Although theoretically any micro-organism can cause a urinary tract infection (bacteria, viruses, fungi, parasites, etc.), in practice, the vast majority are caused by bacteria that we call "uropathogens", i.e. bacteria mainly of intestinal origin, which possess certain pathological characteristics that allow them to easily colonise the urinary system.

     Within this group of uropathogens, the most frequent germs are:

  • Escherichia coli: is considered to cause about 75%-80% of uncomplicated urinary tract infections. As I have already mentioned, it has the particularity of having "hairs" on its surface called pili or fimbriae, which allow it to adhere to the proteins on the surface of urothelial cells, mainly uroplakins. For this reason, it is the bacterium that most easily colonises the urinary tract. Moreover, there is increasing evidence that this bacterium is able to enter the interior of urothelial cells and remain hidden there, reactivating itself some time later to cause reinfection, known as QIR (quiescent intracellular reservoirs). This is another reason for its great capacity to cause repeated urinary tract infections. It should be noted, however, that within the genus Escherichia coli there are many different strains, only some of which are uropathogenic, many of which are harmless to humans. Returning to the case of people suffering from asymptomatic bacteriuria, the most frequently isolated germ is Escherichia coliIt should be noted that colonisation of the bladder by non-uropathogenic strains is not only not dangerous, but may to some extent protect against colonisation by more aggressive strains.
  • Klebsiella pneumoniae: the second most frequent, albeit far behind E. coliis responsible for 6% infections. It has fimbriae as well. 
  • Staphylococcus saprophyticus: together with Klebsiellais second in frequency, with another 6%.
  • Enterococcus species: the fourth most frequent type (5%).
  • Other common germs are: Streptococcus group B, Proteus mirabilis, Pseudomonas, Staphylococcus aureus, Candida species o Adenovirus type 11.    

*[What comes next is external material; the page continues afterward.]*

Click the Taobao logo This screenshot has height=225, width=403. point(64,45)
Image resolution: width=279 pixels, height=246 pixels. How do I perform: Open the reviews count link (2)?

It should be borne in mind that, depending on the region of the world, these percentages can vary considerably, although in the majority of cases E. coli is still the most frequent pathogen. For practical purposes, since recurrent urinary tract infections are usually caused by uropathogenic bacteria, I will focus on these bacteria and will leave out other pathogens as they are much less frequent. Before concluding this article on the most common bacteria, I would like to give a brief explanation of what nitrites are. I know many people who perform urine self-tests (test strips) on their own, which are available over the counter in pharmacies. This can be dangerous if you do not know how to interpret the results. Often, when bacteria are present in the urine, whether it is an infection or simply asymptomatic bacteriuria, the "nitrite" box on the test strip can be positive. Although I may seem heavy-handed, I have to stress that this result is not equivalent to having a urine infection. Nor would a negative result exclude it. In fact, nitrites are a substance that some bacteria are able to produce from a normal component of urine, nitrates, thanks to an enzyme called "nitrate reductase". Not all uropathogenic bacteria have this enzyme. For example, Staphylococcus saprophyticus y Enterococcus species do not. Therefore, a cystitis caused by one of these two bacteria will be negative for nitrite in the urine dipstick, but still be a cystitis. Likewise, a positive result for nitrites will not equal cystitis, but simply means the presence of nitrate-reducing bacteria in the bladder, even if it is asymptomatic bacteriuria. Moreover, the transformation of nitrates to nitrites takes a few hours (about six hours). Therefore, if the urine sample has been in the bladder for only a few hours, we may not get a positive nitrite result, even if nitrate-reducing bacteria are present in the bladder (such as E.coli for example). This is why it is recommended that the dipstick be done, if possible, with a sample of the first morning urine, which will have spent more time in the bladder. And my personal recommendation is not to use them unless you know how to interpret them correctly.